SOURCE PASSAGE –

Segment Open

Cell, tissue, and molecular biology techniques are the cornerstone of biomedical research and regenerative medicine endeavors. A major obstacle for junior faculty is lack of state-of-the-art facilities and specialized expertise commonly found in states with major NIH funding. This often hinders the generation of preliminary data necessary to be competitive for NIH R01 grants. In the State of South Carolina, there are several strong facilities and successful investigators who have received generous NIH funding and have gained significant tissue, cell, and molecular expertise. However, junior faculty in SC have not benefited optimally from these opportunities. To close this gap, we developed the Cell, Tissue and Molecular Analysis Core (CTMA core) to be affiliated with SC BioCRAFT.

After conferring with the PI of the COBRE proposal and the five targeted PIs, we have identified three thrusts that will serve the needs of all our COBRE projects: 1) molecular biology, 2) histology and advanced imaging, and 3) stem cell biology. Outstanding facilities and labs directed by expert investigators in these three thrusts have been identified and brought together to serve the needs of COBRE PIs and those of other investigators in the State of South Carolina in CTMA core. Areas of expertise in this core include regenerative medicine, gene and protein expression and manipulation, adult and induced stem cells, and advanced histology, electron microscopy, and biophotonics. The Core will provide support to develop ideas, overcome technical challenges, and lead the targeted projects towards significant outcomes as outlined in the following specific aims:

  • Specific Aim 1 – To promote and facilitate advanced molecular biology research
    Two main research facilities, the Regenerative Medicine Laboratory in Clemson and the Signal Transduction Facility at MUSC, are fully functional and will provide unlimited expertise with gene and protein expression, silencing, transfection, traditional biochemistry assays, signal transduction, and targeting nanoparticles. Additional expertise and services in cell sorting, microarrays, molecular engineering, proteogenomics and bioinformatics are available from collaborating P30 MUSC COBRE cores. Together, these facilities, operated and supported by Clemson University and MUSC, are fully equipped, have impressive potential, and are ready to serve the SC COBRE investigators and others throughout the state.

Segment Closed

Stored data entries
Segment Open

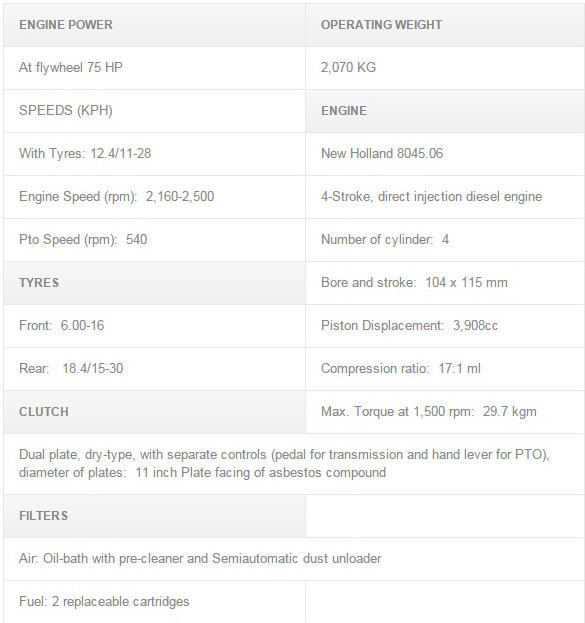The height and width of the screenshot is (623, 585).
Task: Click the TYRES section header
Action: click(154, 283)
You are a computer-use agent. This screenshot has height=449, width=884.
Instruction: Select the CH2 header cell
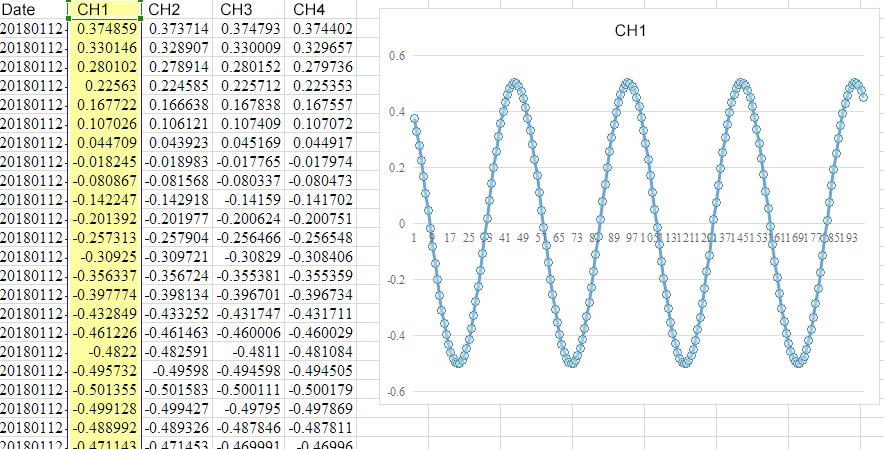(x=177, y=9)
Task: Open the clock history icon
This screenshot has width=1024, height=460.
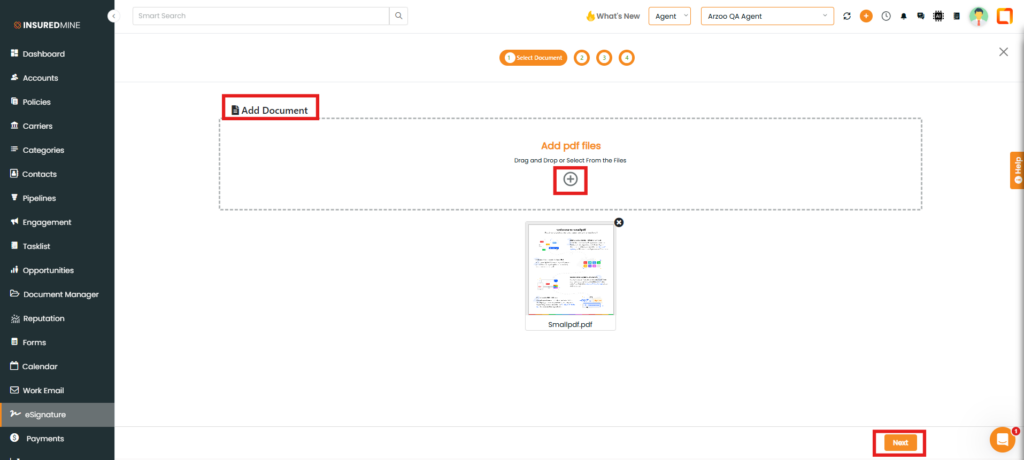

Segment Closed

WORK INSTRUCTIONS –
**a)** Transcribe the portion of the CTMA core passage between "Cell, tissue, and" and "with SC BioCRAFT.", inclusive.
**b)** According to the CTMA core passage, what three thrusts were identified to serve the needs of all the COBRE projects?

EXERCISE SOLUTIONS –
**a)**
Cell, tissue, and molecular biology techniques are the cornerstone of biomedical research and regenerative medicine endeavors. A major obstacle for junior faculty is lack of state-of-the-art facilities and specialized expertise commonly found in states with major NIH funding. This often hinders the generation of preliminary data necessary to be competitive for NIH R01 grants. In the State of South Carolina, there are several strong facilities and successful investigators who have received generous NIH funding and have gained significant tissue, cell, and molecular expertise. However, junior faculty in SC have not benefited optimally from these opportunities. To close this gap, we developed the Cell, Tissue and Molecular Analysis Core (CTMA core) to be affiliated with SC BioCRAFT.

**b)** Molecular biology, histology and advanced imaging, and stem cell biology.